We Want Your (Our) Water

It’s water war time once again — maybe. We’ve reported in the past 18 months on a number of state battles over water resources, while all the time emphasizing the need for a comprehensive Indiana plan to ensure long-term supplies for our citizens and businesses. It’s part of our Indiana Vision 2025 blueprint.

The West and South are the locale of many such skirmishes, but the latest comes from the middle of the country. Namely, it’s the Missouri River and Kansas wanting to “divert” some of the water to irrigate crops in the western part of its state.

Some details, courtesy of the Lawrence Journal-World newspaper:

Missouri Gov. Jay Nixon has asked Kansas Gov. Sam Brownback to back off of a feasibility study of Kansas taking water from the Missouri River to divert to western Kansas.

“The Missouri River is a resource that is vital to Missouri’s way of life and our economy,” Nixon said in a letter to Brownback.

Describing the Missouri River as the “lifeblood” of numerous communities, Nixon said the river provides drinking water and is used to ship goods to markets.

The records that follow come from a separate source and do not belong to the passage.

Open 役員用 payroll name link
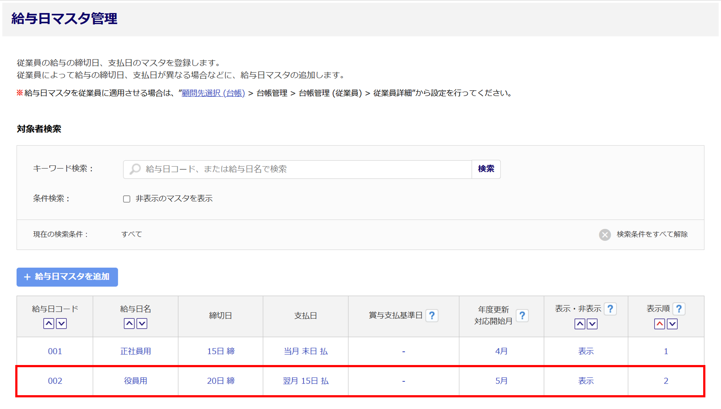The image size is (721, 409). click(136, 381)
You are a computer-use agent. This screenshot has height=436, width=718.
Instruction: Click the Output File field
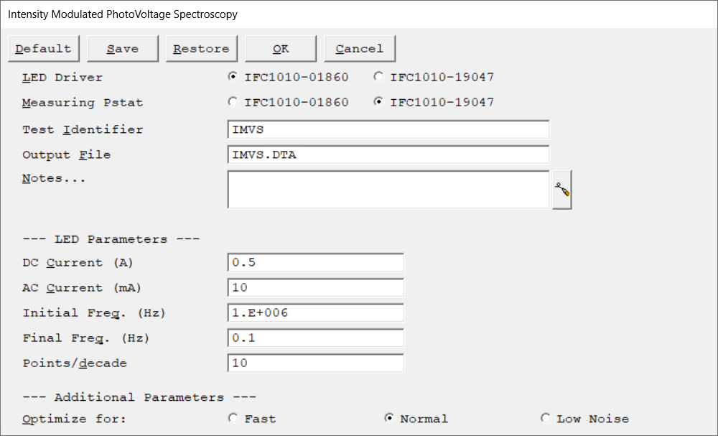pyautogui.click(x=388, y=155)

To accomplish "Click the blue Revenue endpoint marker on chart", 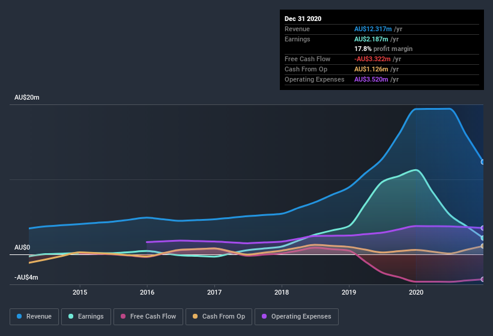I will (483, 162).
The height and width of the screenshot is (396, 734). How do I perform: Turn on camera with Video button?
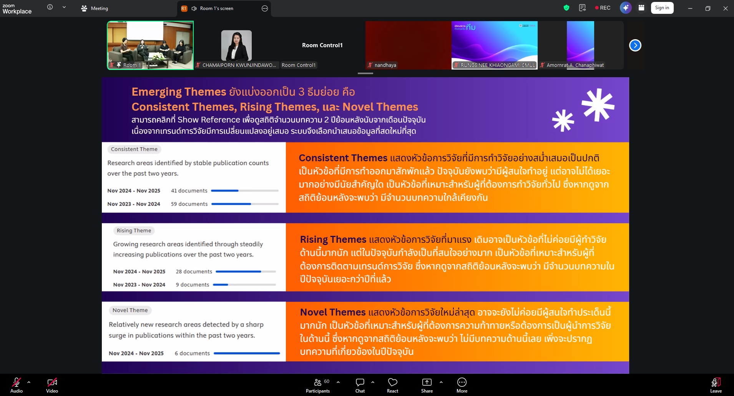(x=52, y=385)
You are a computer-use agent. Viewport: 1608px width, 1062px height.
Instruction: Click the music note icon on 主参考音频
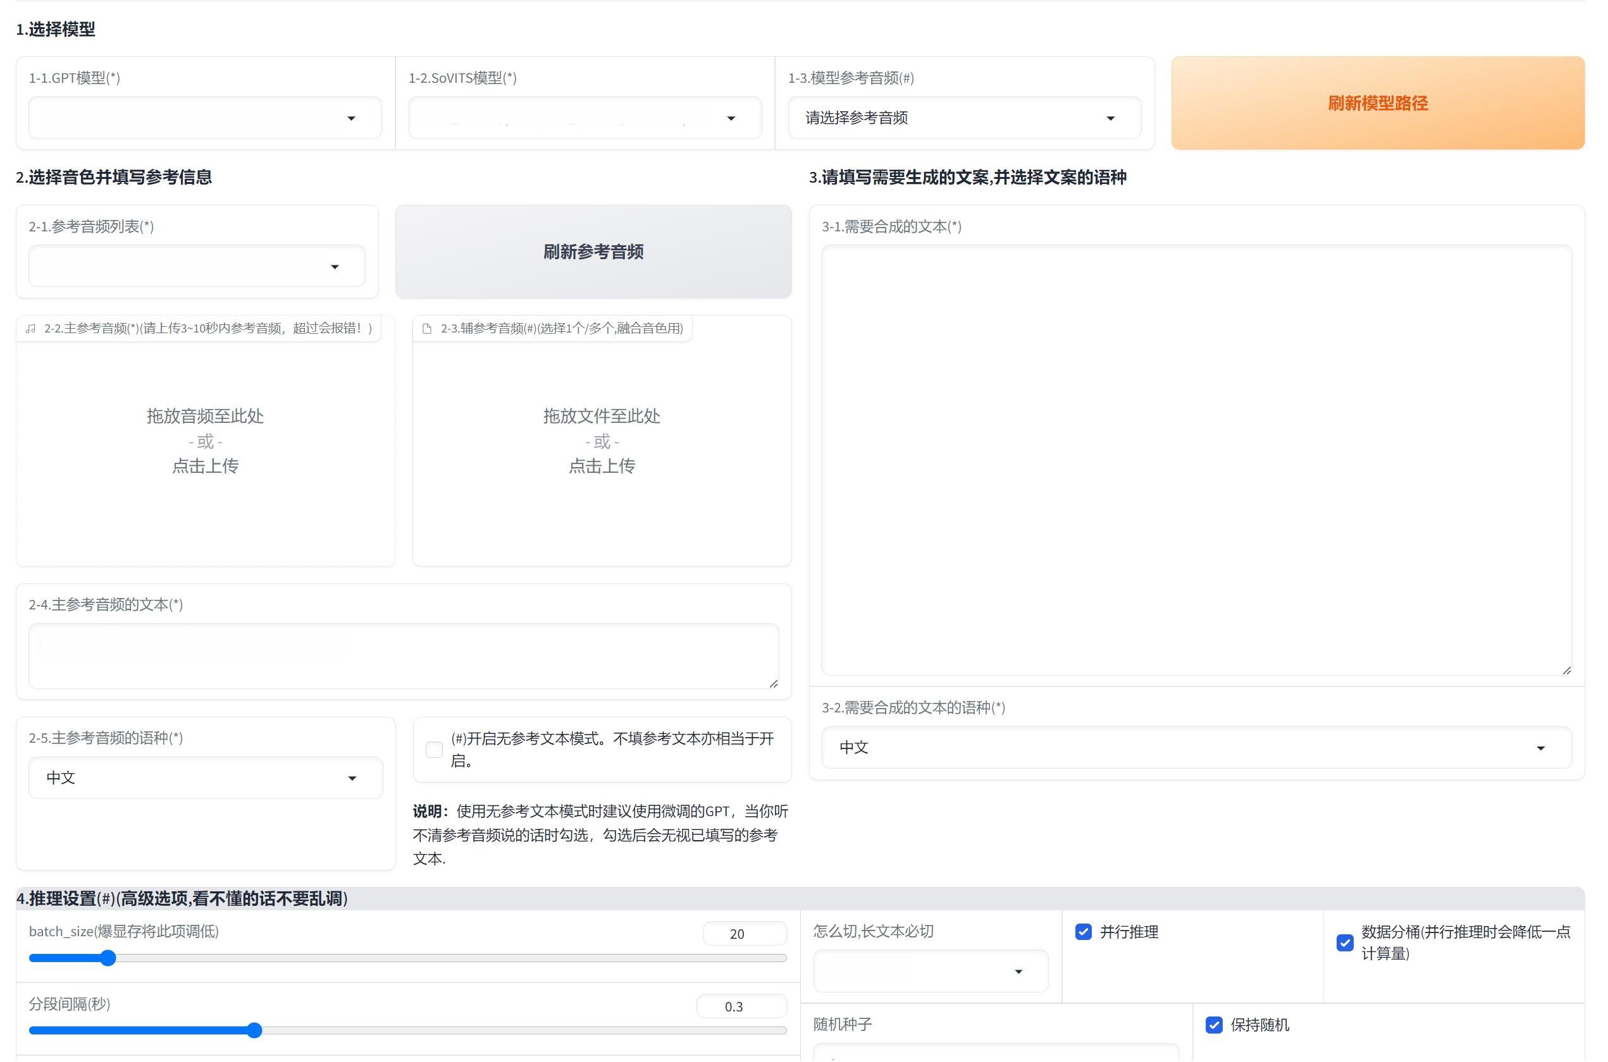[x=30, y=328]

“We have worked for many years, and fought many legal battles, to ensure the River is managed properly,” Nixon wrote. “Thoughtful and reasoned discussion and cooperation, rather than unilateral plans for massive diversions, must be the guiding forces in planning for the River’s use,” he urged.

Nixon’s letter to Brownback was in response to the Kansas Water Office’s plan to commission a study on a proposal to divert water from the Missouri River and transport that water through canals some 360 miles to irrigate crops in western Kansas.

The so-called Kansas Aqueduct Project has been on the shelf for decades, but has recently been re-emphasized by water officials in Kansas.

Tracy Streeter, director of the Kansas Water Office, said the idea is to divert water at high flow or flood times on the Missouri River. That would help Kansas farmers and alleviate downstream flooding on the Missouri, he said. The water office is the state’s water agency, which conducts water planning and helps make state water policy.

But Nixon said while Missourians have suffered through flooding on the Missouri River, they have also depended on the river during droughts.